======== 引用文 ========
世界で活躍する日本のビジネスパーソン 〈1〉■ブラジル編■ 「道産子バナナ王」山田勇次さん 一代で業界トップに上り詰めた戦後移民
【問】ブラジルに来て最初は何を? 父は郷里の土地を売ってレジストロ(ブラジル南東部サンパウロ州海岸地帯)に土地を購入しました。お茶づくりが盛んな土地で、茶摘みをしたり、野菜を植えたりしていましたが、ブラジルに来て2年で父が亡くなりました。 5歳上の兄とアボブリーニャ(ズッキーニ)を植え、夜中も懸命に働き、出荷が終わると利益が出て、数年でコンビ(フォルクスワーゲンのバン)も買えて独立資金もできました。農薬を吸い込んで肝臓を傷め、食欲もなく歩くのもつらい時期がありましたが、そのことがきっかけで仕事を人に頼むことを覚えました。 20歳の時、夢だったバナナ栽培を始めるための資金作りと生活のためにサツマイモを植え、それまで販売の経験はありませんでしたが、店に客として訪ねて世間話をしながら商談に入る兄のやり方を真似すると、商売も上手くいくようになりました。 当時はバナナの市場の供給量が少なく高い値段で売れ、その売上げを基に野菜も植え、作業員100人を動員して毎日トラック1台を出荷するようになりました。
========
- 課題: 次の1.〜3.が引用文の内容と合うかを「はい」か「いいえ」で答え、判断の決め手となる引用文の語句をそのまま示せ。1. 父はブラジルに来て2年で亡くなった。2. 一緒にアボブリーニャを植えた兄は5歳年下だった。3. サツマイモを植えたのは20歳の時だった。 この後のデータは、引用文とは別の出典から取ったものである。
======== データ ========
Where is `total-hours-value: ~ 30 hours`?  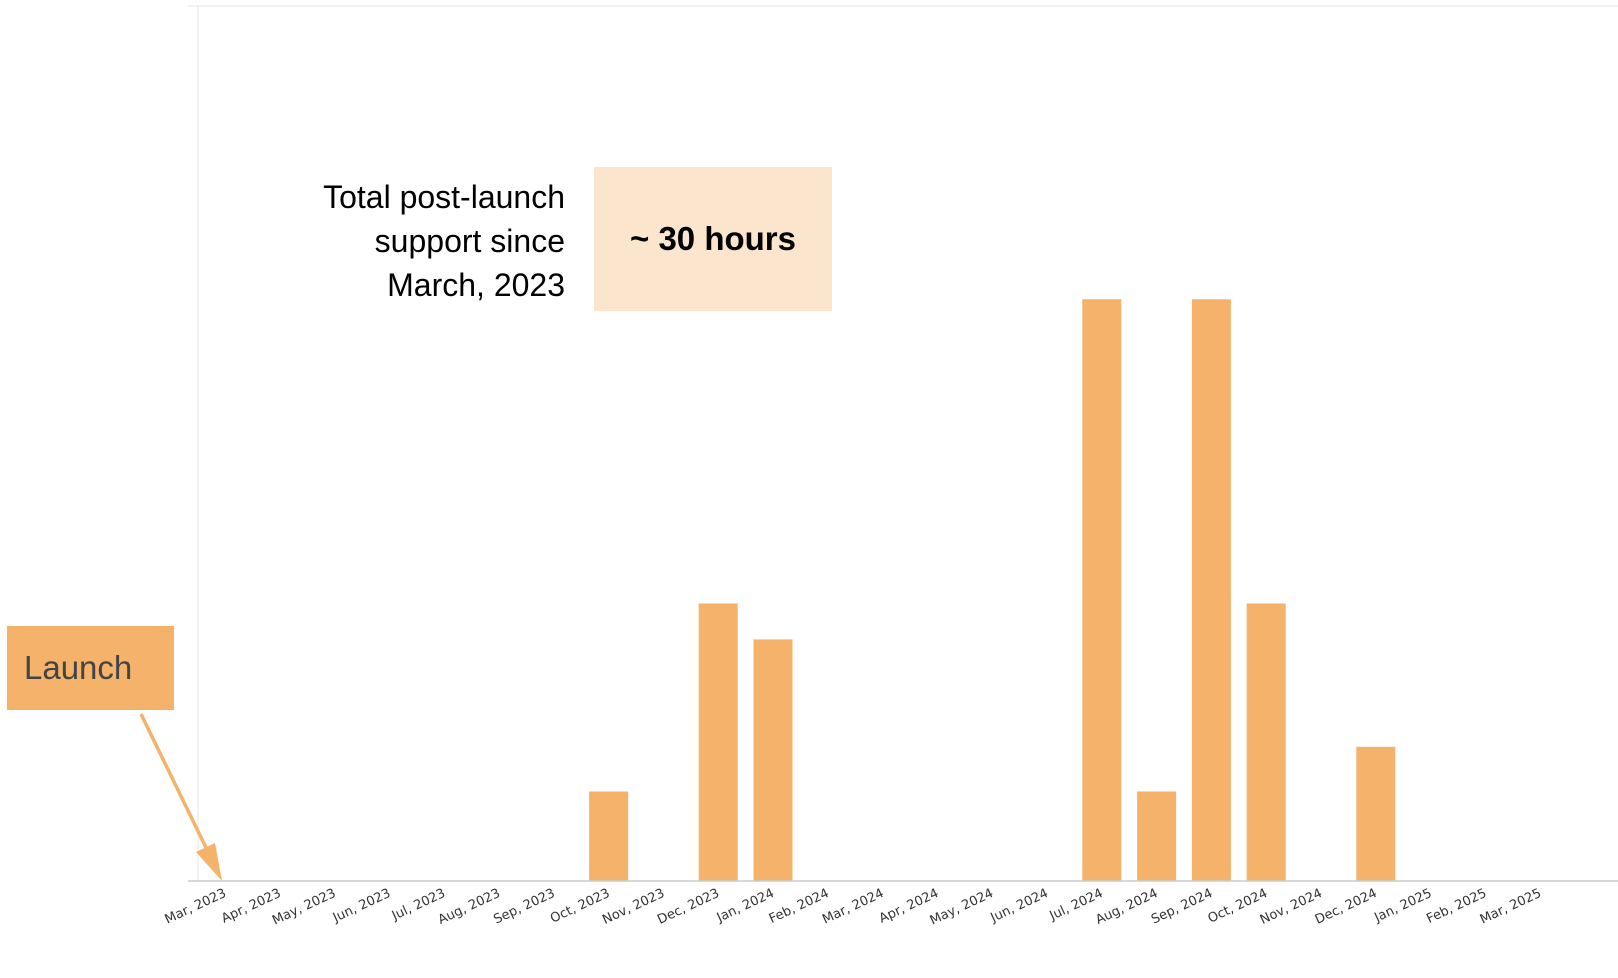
========
- 解答:
1. はい。「ブラジルに来て2年で父が亡くなりました」
2. いいえ。「5歳上の兄とアボブリーニャ(ズッキーニ)を植え」
3. はい。「20歳の時、夢だったバナナ栽培を始めるための資金作りと生活のためにサツマイモを植え」